En plus, je ne suis pas si difficile. Même un petit râteau à 10 ou 20K près me conviendrait. L’idée, en affichant directement le salaire dès l’offre d’emploi, c’est simplement de savoir si on est à peu près sur la même longueur d’onde. Encore une fois, je m’investis beaucoup dans chacune de mes candidatures mais pas seulement en donnant de mon temps : je m’implique aussi émotionnellement. Je donne tout lors des entretiens, je ressens même souvent ces petits papillons dans le ventre, un savoureux mélange de stress et d’excitation… Autant de sentiments qui créent une grande déception quand je découvre qu’on m’offre un bel esprit d’équipe, un baby-foot et une fontaine d’eau pétillante en compensation d’un salaire bien en dessous de mes attentes.

Sans compter que ce sentiment de frustration est partagé par les deux parties, les recruteurs perdant un temps précieux également. En entretien, j’ai déjà eu des “fit” incroyables, une vision 100 % partagée qui ne font que générer une plus grande déception commune, au moment où tout le monde réalise qu’on ne pourra pas travailler ensemble, d’autant plus pour une question d’argent.

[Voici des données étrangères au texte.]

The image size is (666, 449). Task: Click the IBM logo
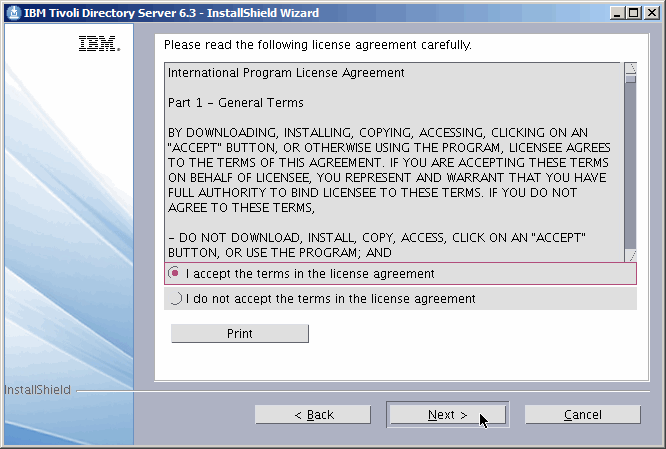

Alors ce genre d’ascenseur émotionnel, très peu pour moi, je préfère prendre les escaliers.

« Au fond, ce n’est d’ailleurs pas qu’une question d’argent »

Au fond, ce n’est d’ailleurs pas qu’une question d’argent. En sortie d’étude, il y a près d’une décennie maintenant, j’ai postulé volontairement à une offre au salaire largement en dessous de ce à quoi je pouvais prétendre. La fourchette était affichée en gras, en gros, à la fin de l’annonce. J’ai donc candidaté et accepté ce poste en connaissance de cause, parce que la mission de l’entreprise était top et que l’expérience promettait d’être très formatrice. Et en mangeant mes pâtes premier prix tous les soirs, dans mon minuscule 11m2, je savais pourquoi j’avais fait ce choix.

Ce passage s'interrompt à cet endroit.